Signalements des infractions en ligne, c’est parti !

Chaque internaute peut désormais signaler directement en ligne à la police tout contenu illicite qu'il découvrirait sur le net. Certains parlent de délation, d'autres de vigilance collective... Quelques éléments de réflexion.

Le ministère de l'intérieur a dévoilé le 6 janvier dernier la nouvelle version du site "Internet-signalement.gouv.fr" dont l'objet est de permettre aux citoyens de signaler aux services de police tous types d'infractions qu'ils pourraient constater sur internet.

Un site anonyme ?


Avant tout, il est assez étonnant de noter que ce site semble ne pas encore comporter les mentions prescrites à l'article 6 III de la LCEN, à savoir les coordonnées exactes (notamment le numéro de téléphone) de l'éditeur, de l'hébergeur et le nom du directeur de la publication.

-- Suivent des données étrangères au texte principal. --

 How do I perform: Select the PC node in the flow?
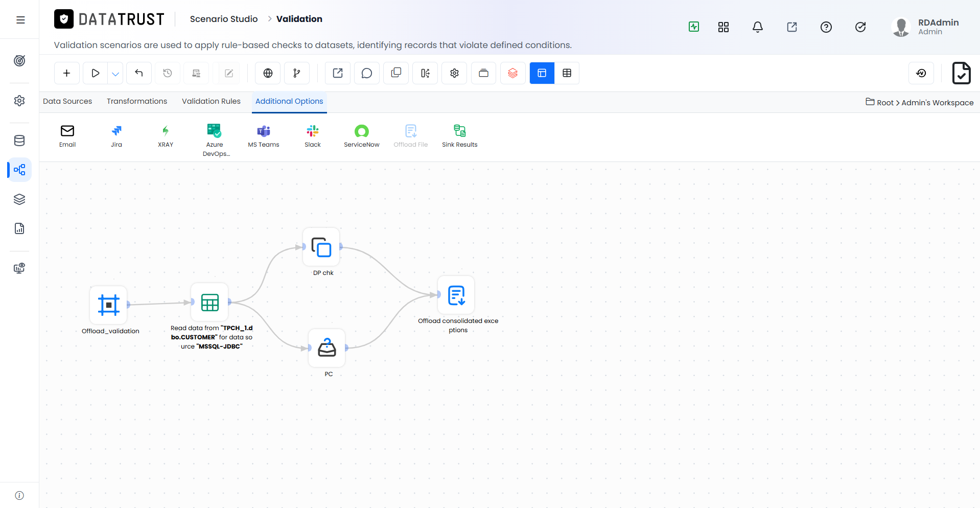click(327, 348)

C'est un petit peu étonnant venant de la part d'un site gouvernemental et lorsque l'on sait que le défaut de publication de ces informations est théoriquement une infraction pénale...

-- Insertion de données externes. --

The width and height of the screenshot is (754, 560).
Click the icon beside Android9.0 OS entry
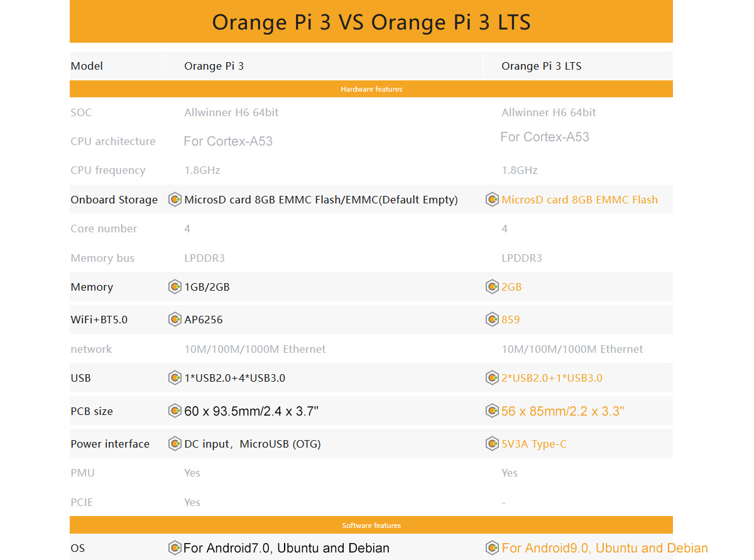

Cet oubli de pure forme devrait toutefois être très vite réparé.

Que peut-on signaler à la police ?

Jusqu'à présent, ce site n'offrait la possibilité de signaler que des infractions relatives à des contenus pédophiles.

Avec la nouvelle version du site, il est possible de signaler, de façon totalement anonyme si la personne le souhaite, les contenus et comportements illicites suivants :

- Pédophilie ou corruption de mineur sur Internet
- Incitation à la haine raciale ou provocation à la discrimination de personnes en raison de leurs origines, de leur sexe, de leur orientation sexuelle ou de leur handicap
- Menaces ou incitation à la violence
- Trafic illicite
- Mise en danger des personnes
- Incitation à commettre des infractions
- Escroquerie.

Et la diffamation ?


Étrangement, parmi la liste de contenus pouvant être signalés, proposée par le site, figurent également l'injure et la diffamation. Mais si l'on sélectionne ce type de contenu pour le signaler, un message informe l'utilisateur que «conformément à la loi du 29 juillet 1881 (articles 32 alinéa 2 et 33 alinéa 3) les injures et les diffamations ne peuvent donner lieu à des poursuites que sur dépôt de plainte. Si vous êtes victime de tels faits, rendez vous dans un service de police ou de gendarmerie ou écrivez au procureur de la République du tribunal de grande instance de votre domicile.».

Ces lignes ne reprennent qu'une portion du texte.